***** Selection *****

USSF's claim exploded across the internet, drawing criticism from the federation’s sponsors, fans, and players alike. This protest reached its culmination when members of the USWNT wore their training jerseys inside-out before a match against Japan, displaying the empty outline of the U.S. Soccer crest with the team’s four stars — a symbol of their four World Cup titles — above the logo. The next day, now-former President Carlos Cordeiro announced his resignation on Twitter.

Cordeiro's Vice President, Cindy Parlow Cone, stepped in as his replacement — the first woman to ever lead the federation. Further change has come in the form of Will Wilson, who was announced as the USSF CEO on March 23.

Since taking up their new roles, both Parlow Cone and Wilson have expressed their desire to settle the lawsuit between USSF and the USWNT out of court and criticized the actions that the federation has taken. However, Parlow Cone has come into scrutiny since her de facto promotion; she was a member of the USSF Board of Directors (who have been criticized by many for their role in upholding systemic gender-based discrimination within the federation) and was not an active advocate of equal pay during that time. Additionally, she served on Cordeiro's committee that oversaw the legal proceedings of the USWNT lawsuit, although allegedly the group never saw the language in the now-infamous filing. As Claire Watkins noted, Parlow Cone's defense that the committee didn't closely oversee the filing was either untrue (a technically accurate statement that is essentially untrue in effect), or evidence that the group was not doing a great job of what it was assigned to do. Neither of these possibilities reflect particularly well on Parlow Cone or USSF as a whole.

***** Dataset entries *****

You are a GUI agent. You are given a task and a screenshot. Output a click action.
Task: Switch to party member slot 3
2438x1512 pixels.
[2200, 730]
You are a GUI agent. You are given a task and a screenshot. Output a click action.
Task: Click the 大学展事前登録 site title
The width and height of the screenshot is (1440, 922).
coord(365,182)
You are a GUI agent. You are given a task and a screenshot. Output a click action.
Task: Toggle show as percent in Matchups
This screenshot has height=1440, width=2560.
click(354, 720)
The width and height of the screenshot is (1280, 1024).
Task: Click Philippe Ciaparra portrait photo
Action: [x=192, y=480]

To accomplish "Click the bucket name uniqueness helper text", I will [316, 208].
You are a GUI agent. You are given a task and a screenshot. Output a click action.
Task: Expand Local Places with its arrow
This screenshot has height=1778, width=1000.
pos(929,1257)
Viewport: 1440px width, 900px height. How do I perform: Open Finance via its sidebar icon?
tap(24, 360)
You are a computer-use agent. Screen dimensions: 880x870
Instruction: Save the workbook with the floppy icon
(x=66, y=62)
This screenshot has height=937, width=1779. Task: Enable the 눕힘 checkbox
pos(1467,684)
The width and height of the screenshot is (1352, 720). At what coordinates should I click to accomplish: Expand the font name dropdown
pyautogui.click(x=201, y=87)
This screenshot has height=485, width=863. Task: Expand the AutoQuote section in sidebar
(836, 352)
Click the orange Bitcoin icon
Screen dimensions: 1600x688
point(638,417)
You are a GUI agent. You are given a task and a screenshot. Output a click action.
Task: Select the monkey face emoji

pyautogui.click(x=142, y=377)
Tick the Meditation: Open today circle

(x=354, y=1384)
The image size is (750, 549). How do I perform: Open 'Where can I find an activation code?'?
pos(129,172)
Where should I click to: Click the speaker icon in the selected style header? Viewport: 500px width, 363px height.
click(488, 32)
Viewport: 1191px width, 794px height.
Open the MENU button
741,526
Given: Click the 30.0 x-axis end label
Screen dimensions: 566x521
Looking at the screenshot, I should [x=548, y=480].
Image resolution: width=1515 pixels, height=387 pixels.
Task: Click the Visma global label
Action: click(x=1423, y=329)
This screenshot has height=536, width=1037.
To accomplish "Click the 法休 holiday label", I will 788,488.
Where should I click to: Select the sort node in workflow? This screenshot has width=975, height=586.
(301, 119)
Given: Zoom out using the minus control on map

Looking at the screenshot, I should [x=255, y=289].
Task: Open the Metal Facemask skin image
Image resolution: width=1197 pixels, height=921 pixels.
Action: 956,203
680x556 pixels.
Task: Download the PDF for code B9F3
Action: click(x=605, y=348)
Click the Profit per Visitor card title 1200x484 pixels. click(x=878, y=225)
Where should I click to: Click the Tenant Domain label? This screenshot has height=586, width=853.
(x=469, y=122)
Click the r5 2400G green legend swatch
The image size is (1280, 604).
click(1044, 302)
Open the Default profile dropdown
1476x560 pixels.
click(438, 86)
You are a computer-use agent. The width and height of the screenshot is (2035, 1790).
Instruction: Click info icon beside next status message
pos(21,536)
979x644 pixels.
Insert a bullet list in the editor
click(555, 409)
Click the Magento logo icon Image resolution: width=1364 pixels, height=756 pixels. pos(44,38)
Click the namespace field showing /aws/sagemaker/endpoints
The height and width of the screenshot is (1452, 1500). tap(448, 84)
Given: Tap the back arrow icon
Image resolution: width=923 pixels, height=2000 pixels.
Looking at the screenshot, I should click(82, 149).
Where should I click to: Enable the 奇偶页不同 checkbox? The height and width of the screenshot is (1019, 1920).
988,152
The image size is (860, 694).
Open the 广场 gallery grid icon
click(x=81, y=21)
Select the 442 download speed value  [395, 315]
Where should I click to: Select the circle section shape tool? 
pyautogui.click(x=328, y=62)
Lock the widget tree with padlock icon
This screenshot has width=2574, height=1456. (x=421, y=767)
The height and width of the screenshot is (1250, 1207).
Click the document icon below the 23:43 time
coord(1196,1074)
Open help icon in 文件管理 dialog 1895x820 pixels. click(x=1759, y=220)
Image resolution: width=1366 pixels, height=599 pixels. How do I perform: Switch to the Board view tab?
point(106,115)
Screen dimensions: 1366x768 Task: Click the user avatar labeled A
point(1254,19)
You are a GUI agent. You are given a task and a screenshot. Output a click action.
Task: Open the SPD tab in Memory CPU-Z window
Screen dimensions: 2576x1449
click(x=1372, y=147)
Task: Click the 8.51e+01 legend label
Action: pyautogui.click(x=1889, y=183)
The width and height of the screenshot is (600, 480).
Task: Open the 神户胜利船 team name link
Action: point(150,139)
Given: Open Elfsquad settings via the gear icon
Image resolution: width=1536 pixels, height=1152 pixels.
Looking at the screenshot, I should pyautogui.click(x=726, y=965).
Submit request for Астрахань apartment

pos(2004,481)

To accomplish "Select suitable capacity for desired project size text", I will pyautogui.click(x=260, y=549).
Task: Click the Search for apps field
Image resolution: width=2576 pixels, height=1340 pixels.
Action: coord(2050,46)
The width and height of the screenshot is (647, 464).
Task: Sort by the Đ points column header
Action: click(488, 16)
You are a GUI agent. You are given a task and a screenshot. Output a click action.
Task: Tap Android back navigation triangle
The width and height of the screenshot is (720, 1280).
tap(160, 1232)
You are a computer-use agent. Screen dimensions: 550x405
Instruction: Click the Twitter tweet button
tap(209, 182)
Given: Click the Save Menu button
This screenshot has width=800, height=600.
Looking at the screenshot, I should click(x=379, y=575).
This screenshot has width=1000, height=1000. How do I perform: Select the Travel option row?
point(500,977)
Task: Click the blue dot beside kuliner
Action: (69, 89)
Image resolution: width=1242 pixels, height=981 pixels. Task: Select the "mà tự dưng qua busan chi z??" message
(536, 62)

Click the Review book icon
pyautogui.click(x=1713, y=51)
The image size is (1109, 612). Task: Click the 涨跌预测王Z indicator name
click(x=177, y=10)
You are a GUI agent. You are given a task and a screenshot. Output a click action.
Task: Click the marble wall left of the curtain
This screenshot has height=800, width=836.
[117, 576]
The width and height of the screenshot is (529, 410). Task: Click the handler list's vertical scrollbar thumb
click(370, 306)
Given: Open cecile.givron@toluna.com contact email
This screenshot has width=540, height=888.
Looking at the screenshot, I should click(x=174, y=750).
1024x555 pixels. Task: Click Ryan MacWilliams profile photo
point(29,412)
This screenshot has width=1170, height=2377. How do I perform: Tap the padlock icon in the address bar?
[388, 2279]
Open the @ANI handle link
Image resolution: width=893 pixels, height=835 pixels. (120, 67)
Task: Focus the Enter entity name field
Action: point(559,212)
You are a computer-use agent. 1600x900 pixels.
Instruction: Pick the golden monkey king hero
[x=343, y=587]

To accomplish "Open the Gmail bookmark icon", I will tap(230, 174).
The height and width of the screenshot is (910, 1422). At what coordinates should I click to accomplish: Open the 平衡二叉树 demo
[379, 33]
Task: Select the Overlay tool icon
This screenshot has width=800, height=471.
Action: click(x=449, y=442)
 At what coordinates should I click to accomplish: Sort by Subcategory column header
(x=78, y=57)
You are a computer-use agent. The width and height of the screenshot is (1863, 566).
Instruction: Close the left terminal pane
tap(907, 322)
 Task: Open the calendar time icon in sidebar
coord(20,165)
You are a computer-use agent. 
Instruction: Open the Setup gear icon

*****

**Set exercise 1:** In the passage on U.S. Soccer's leadership change, why has Cindy Parlow Cone come under scrutiny since her promotion? Answer in one to three sentences.
**Set exercise 2:** Resume the passage on U.S. Soccer's leadership change, picking up right after its final sentence.

**Task response 1:** She sat on the USSF Board of Directors, which many have criticized for upholding gender-based discrimination within the federation, and she did not actively advocate for equal pay during that time. She also served on Cordeiro's committee that oversaw the legal proceedings of the USWNT lawsuit.

**Task response 2:**
Either way, combating the institutional sexism that is rooted in the Federation's operations and culture is going to take more than a simple legal compromise.

As is the case throughout international soccer (and sports as a whole, and more generally the world we live in), USSF's workplace is steeped in misogyny, and the USWNT have been battling this for decades. Most recently, two consecutive World Cup titles, accompanied by an absolutely dominant record in women's international soccer and the rise of Megan Rapinoe into something of a cultural icon, have lent a spotlight to the team's struggles against their employers and tipped public opinion overwhelmingly in their favor.

While inequalities between the USSF's men's and women's sides have existed since the USWNT's inception, the recent struggle found its beginning on December 31, 2012, when the 2005 Collective Bargaining Agreement between the women's players association and the federation expired. In early 2013—before the inaugural NWSL season—the USWNTPA and USSF agreed upon a memorandum of understanding, and an unofficial contract that was set to act as a CBA through December 31, 2016. This allowed USSF (along with Canada and Mexico) to pay its "allocated" national team players as the new American professional league kicked off. One organization, the USSF, would provide workers with a salary for both their time with the USWNT and in the NWSL.

Because allocated players are funded by the federation rather than their respective clubs, USSF commitments take priority when obligations for club and country come into conflict. This has, at times, led to the federation calling USWNT players into residency camps outside FIFA-delegated international breaks, leading them to miss training and games with their NWSL teams. While this has been somewhat less of an issue as the years have progressed, USSF's expectations of its workers contradict what should be be the primary purposes of having allocated players: providing financial incentive for USWNT stars to play in the states and help grow the women’s game domestically.

Regardless, the memorandum served its function for a time; allocated players worked both within the NWSL and for the USWNT, leading their club teams to championships and taking home the 2015 World Cup.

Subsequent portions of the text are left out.